La musique comme chantier de société
Par Jimena Ponce de Leon, chargée de mission ESS, formation, vie associative, éducation populaire et prévention
Le 6 novembre 2024, la Confédération Musicale de France (CMF) organisait un événement consacré à l’égalité entre hommes et femmes dans le milieu musical, au flamboyant Pavillon de la Sirène. Le programme s’est déployé en trois temps.
Nous avons d’abord projeté Parole de Sirène, un court-métrage documentaire réalisé par Nicolas Fay et coproduit par la CMF. Ce film met en lumière les moments clés d’un concours international organisé par l’orchestre d’harmonie La Sirène de Paris, avec pour objectif de créer un nouveau répertoire, composé exclusivement par des femmes.

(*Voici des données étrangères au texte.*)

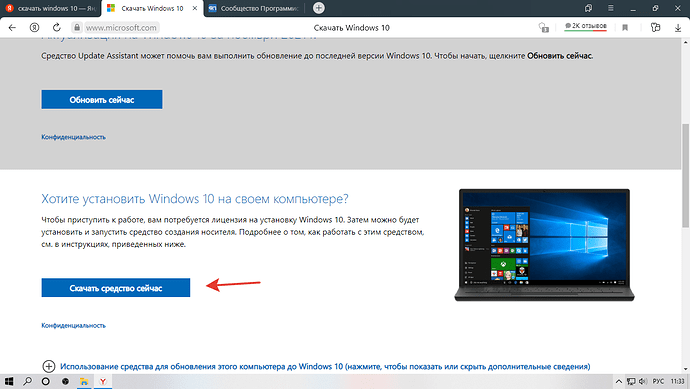Expand the Windows 10 upgrade instructions section
This screenshot has width=690, height=389.
click(325, 366)
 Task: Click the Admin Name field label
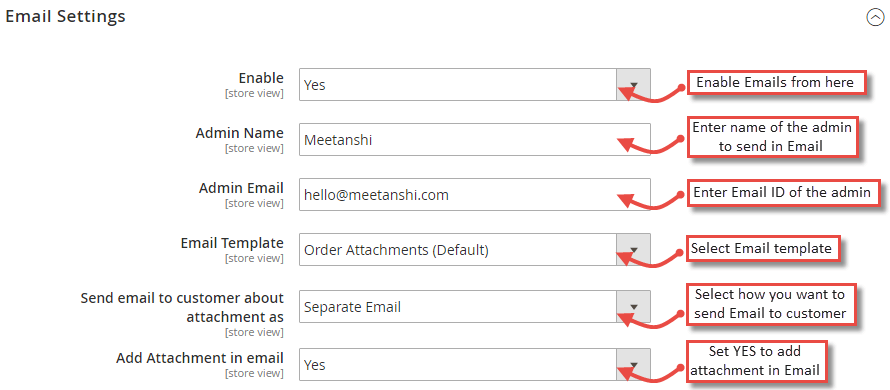click(x=240, y=133)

Ensuite, une table ronde enrichissante a dressé l’état des lieux sur les inégalités de genre et exploré des pistes d’action pour les surmonter. Cet article revient sur les débats riches et stimulants qui ont émergé lors de ces échanges aux côtés de Claire-Mélanie Sinnhuber (compositrice), Esteban Buch (directeur d’études à l’EHESS), Emilie Delorme (directrice du CNSMDP), Julien Menez (directeur de l’engagement de la SACEM et membre du conseil Keychange), et Myrtille Picaud (chercheuse au CNRS/CRESPPA-CSU).
Enfin, nous avons clôturé la journée avec la projection de Divertimento, un film de fiction inspiré de l’histoire de Zahia Ziouani, cheffe d’orchestre. Cette œuvre retrace le parcours d’une jeune fille d’origine algérienne vivant en Seine-Saint-Denis, qui rêve de devenir cheffe d’orchestre.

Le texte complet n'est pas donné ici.